Wednesday, May 13, 2009

The First Big Test of this Rally

Click on Charts to Enlarge

After today's decline the market is in very questionable technical position for a further advance to new highs. Despite the short-term model generating oversold signals yesterday, today was able to pull back deeper with the model never coming out of oversold condition. This type of behavior is one thing I look for to gauge trend changes. Prior to this oversold signal, the other signals had all bounced up by the next day. Also, the S&P has not had 3 straight down days this entire rally until today. So these are signs of a trend change, but there is not much technical damage yet.

The plus side for the bulls is that the S&P and Dow have held their 20 day MAs. The top chart above shows the S&P 500 with green vertical lines indicating times during prior bear market rallies that the RSI(3) has dropped below 30 and the S&P had not yet touched the lower bollinger band since the beginning of the rally. Today's decline has now set things up the same way. Other than in early January, all the other instances quickly led to nice short-term moves up. The January instance led to a further sharp slide for a few sessions before making a decent short-term rally that ever so slightly made it back to positive (if buying on this similar set-up) at the next overbought signal.

Also, the 875-880 level on the S&P is the breakout point from the January highs that many are watching for a re-test (blue horizontal line on the chart). This is only a few points below current levels. I would be surprised if the market did not put in a decent bounce from near the current levels or a little below. Maybe a gap down into that 875ish area tomorrow would be a short-term exhaustion point and would entice buyers, but we'll see.

The lower chart shown above is the VIX with the 63 day TSF study I showed before a few times. Today the VIX closed above that line for the first time since before the March lows. This signal has been so accurate at denoting market peaks and VIX bottoms for this entire bear market that I am paying serious attention to it. This signal last came in January after the market had made its first breakdown and showed oversold signals. However, I mentioned on the blog at that time that the short-term was probably too oversold to be a good intermediate sell point. That proved to be true with much better signals coming 2 and 4 weeks later after the first and second short-term rallies.

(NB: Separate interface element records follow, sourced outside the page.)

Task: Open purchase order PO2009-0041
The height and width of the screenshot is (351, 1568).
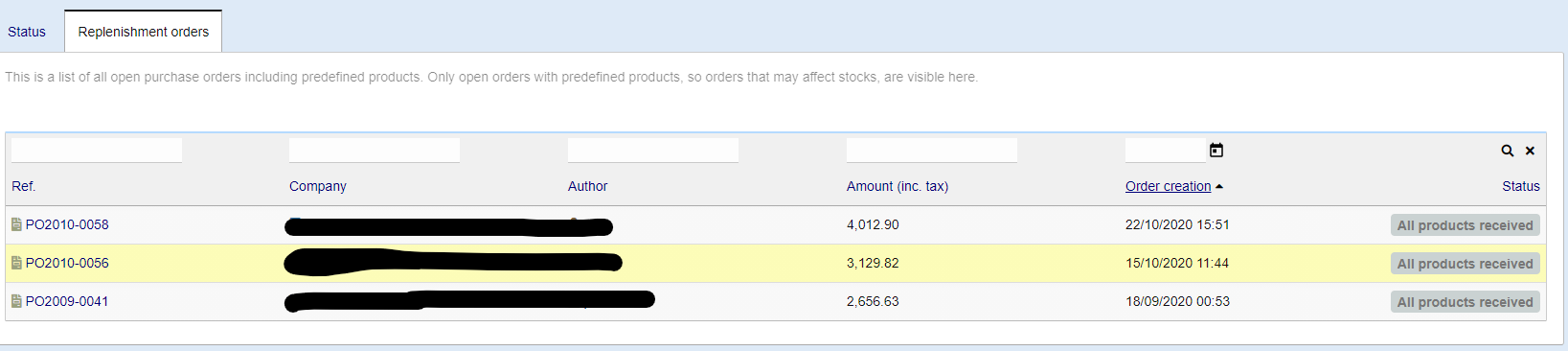Action: tap(67, 301)
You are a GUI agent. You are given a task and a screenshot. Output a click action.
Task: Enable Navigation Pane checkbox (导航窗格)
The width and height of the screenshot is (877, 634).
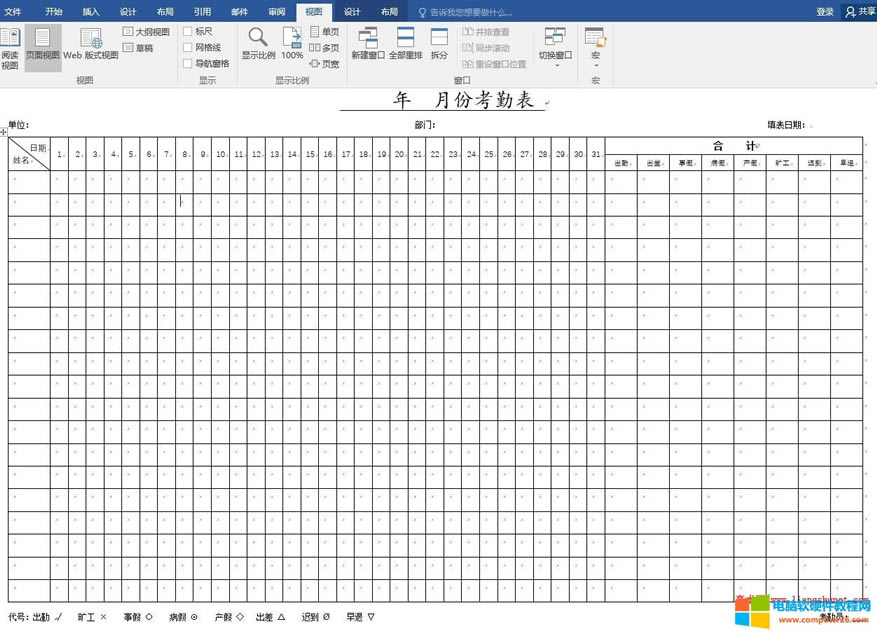pyautogui.click(x=188, y=64)
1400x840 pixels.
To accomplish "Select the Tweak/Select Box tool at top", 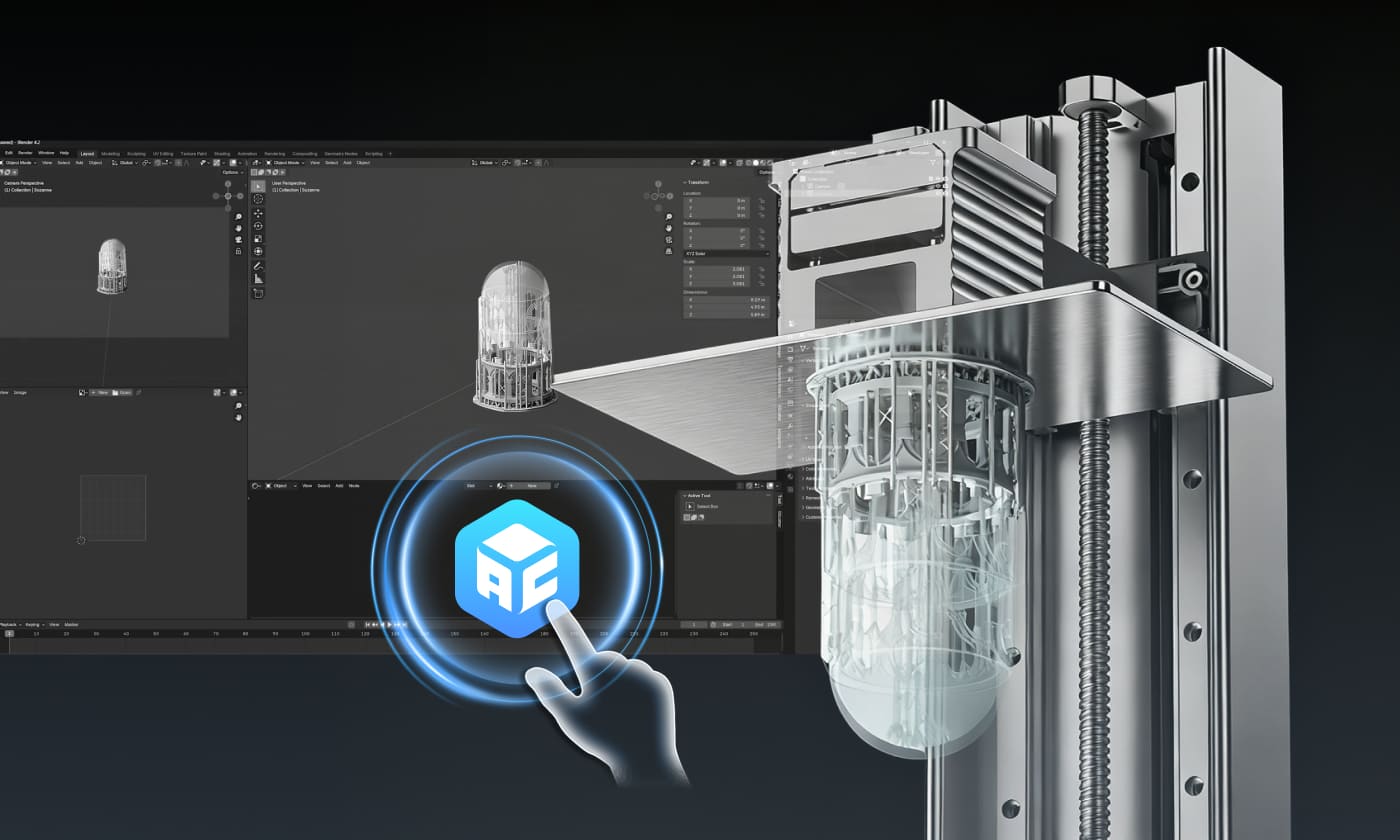I will (x=258, y=185).
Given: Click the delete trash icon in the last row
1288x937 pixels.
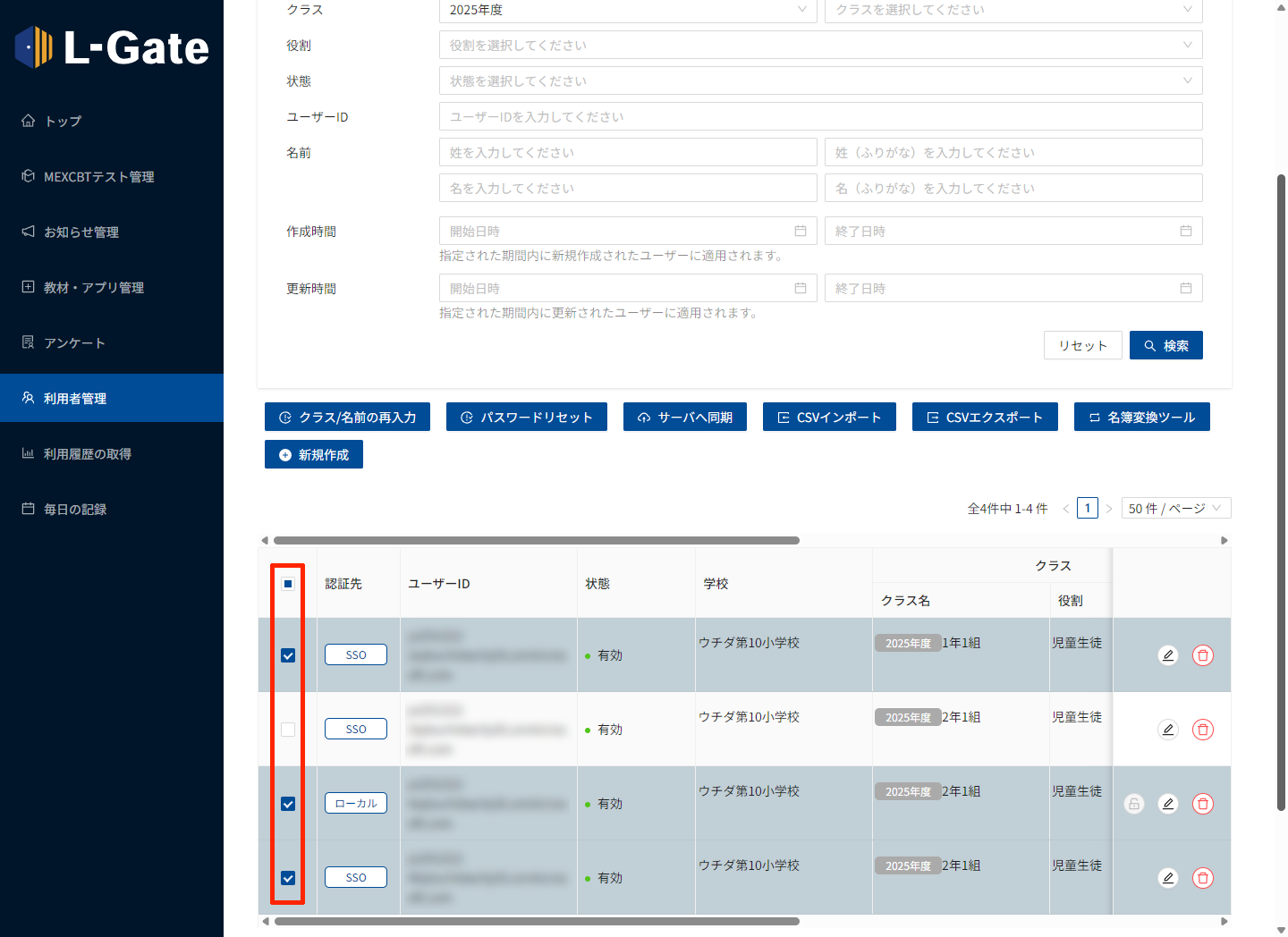Looking at the screenshot, I should (x=1203, y=878).
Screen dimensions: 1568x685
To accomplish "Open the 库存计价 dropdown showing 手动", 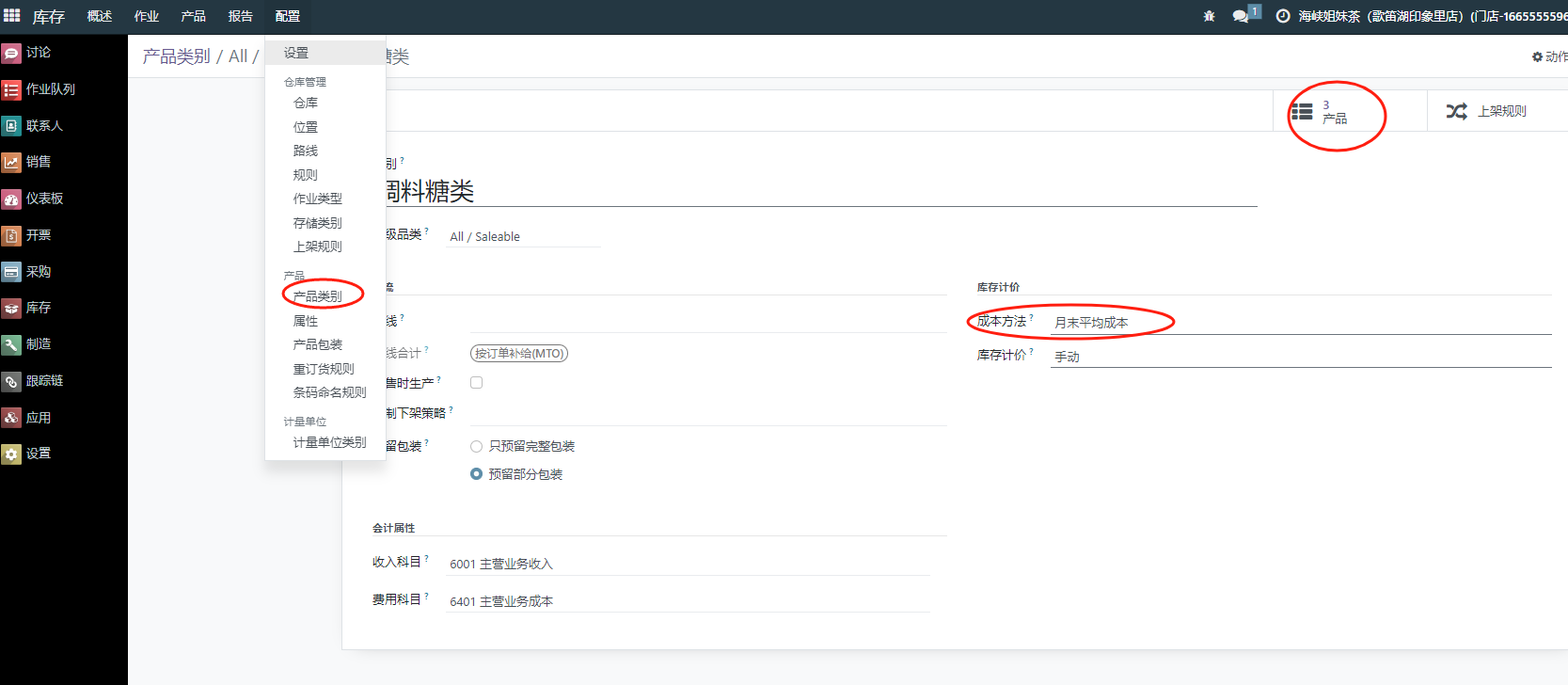I will coord(1298,357).
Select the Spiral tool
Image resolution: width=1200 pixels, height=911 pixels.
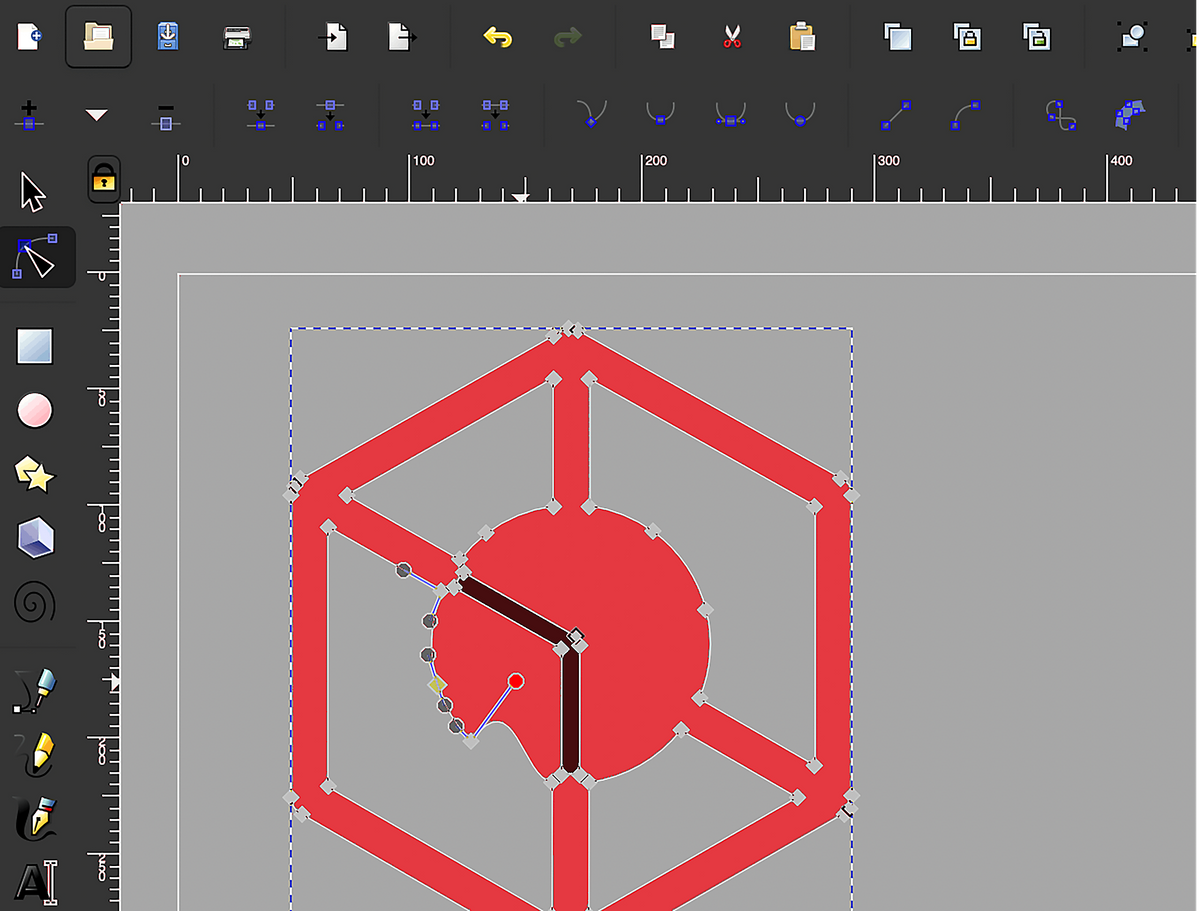[35, 602]
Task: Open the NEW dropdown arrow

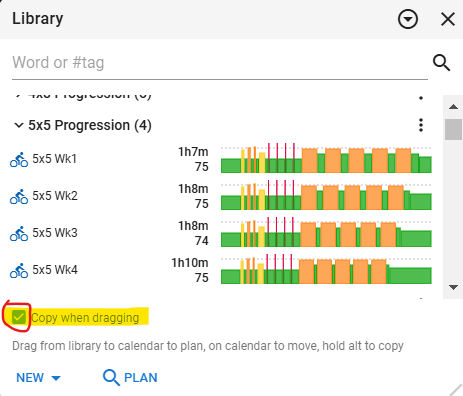Action: (x=56, y=378)
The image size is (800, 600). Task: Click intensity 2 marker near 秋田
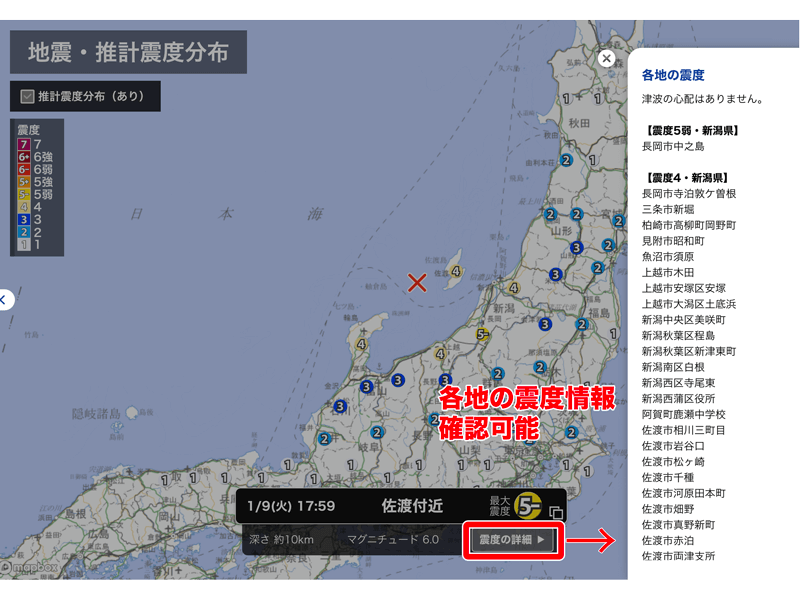coord(565,160)
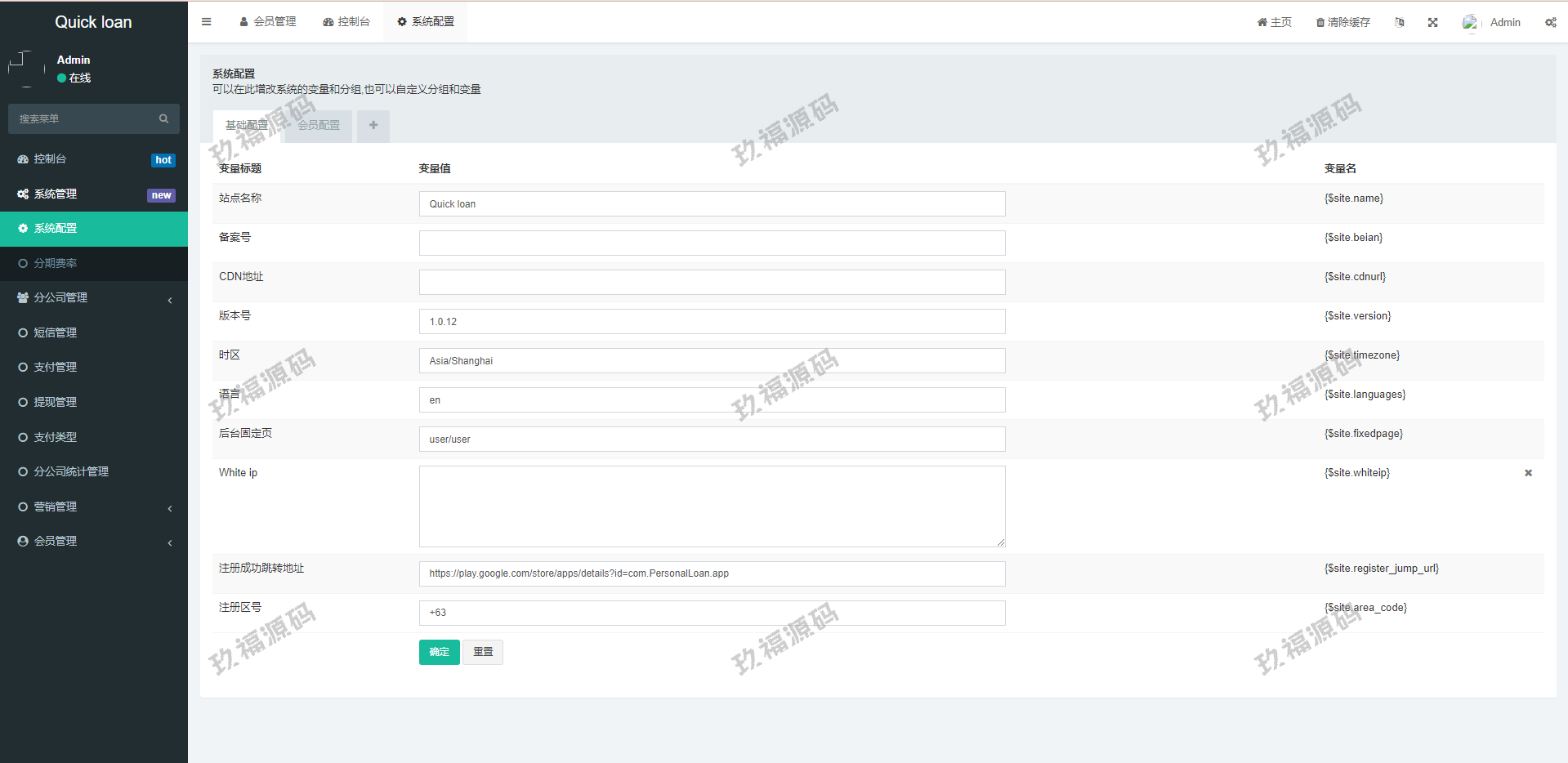Click the fullscreen toggle icon in top bar
Screen dimensions: 1568x763
pyautogui.click(x=1432, y=22)
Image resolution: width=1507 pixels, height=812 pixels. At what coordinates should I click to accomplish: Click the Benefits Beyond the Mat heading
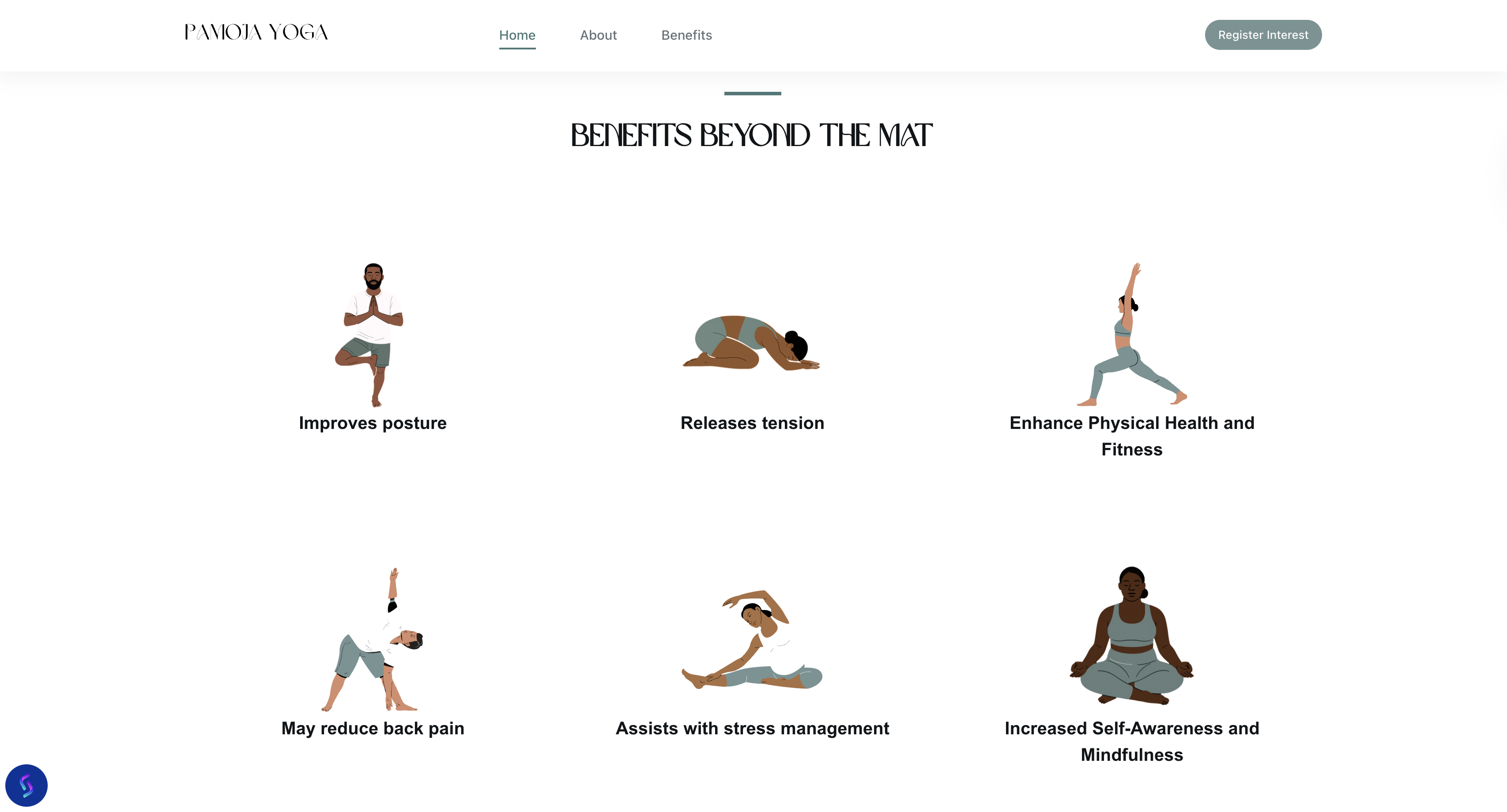(752, 136)
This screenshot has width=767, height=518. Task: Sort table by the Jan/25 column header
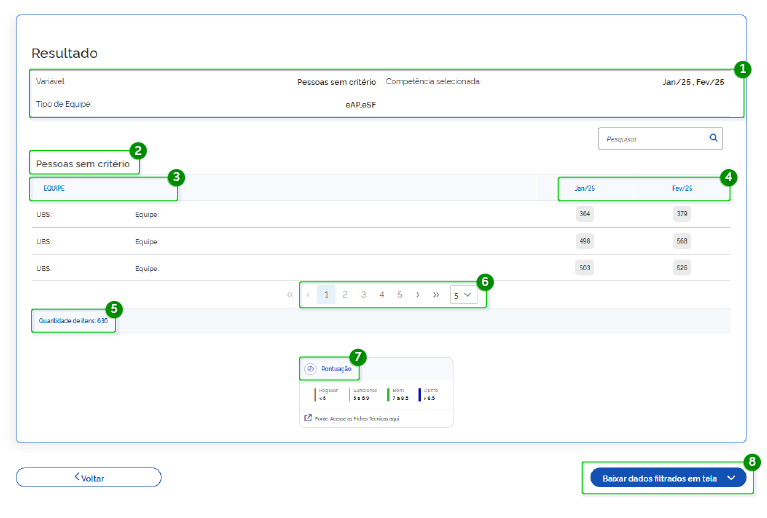585,188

From this point I think the two most likely scenarios are a bounce starting tomorrow (maybe after a gap down or early weakness) followed by new highs for the index into next week OR a further slide for the next few days down to the 850 area followed by a nice bounce after that. If the market falls below 850 within the next few days, I would give the S&P basically no chance at new highs for this rally any time soon. That deep a pullback would be greater than all the pullbacks so far this rally and would also retrace what could be the E wave of the possible rising wedge I have shown in recent charts.

As far as the current SSO trade, the first scenario above (which I think is a little less likely) would probably result in a decent gain by the next exit signal. The second scenario would be lucky to breakeven by the exit signal. From my experience I would say that holding and waiting for the next overbought signal is the best thing to do even if there is some more short-term drawdown. I pretty much gaurantee that there are some eager potential buyers waiting for the first significant price break to try to catch a bargain. So even if there is further short-term weakness, I think the odds are good for a sharp bounce after that and would be the best exit point for the trade.


  1. A few more stats, etc. about the current market position....

    Out of 33 times SPY gapped down more than 1% and set new intraday low during mid day, two thirds of the gaps were closed within 3 days. That would suggest probabilities favor a bounce above yesterday's close in the next few days.

    Intraday TICK levels on both NYSE and Nasdaq hit extremely low levels that are typically good for a bounce even during a downtrend. Comparable TICK levels during this uptrend were March 30 and April 20, both great short-term buys. Lack of a bounce tomorrow would be further suggestion of a trend shift.

  2. After 2 straight days of the short-term model being oversold, it closed back in the neutral zone at 11:30 ET. Intraday TICK is turning back toward positive which is necessary for any further upside.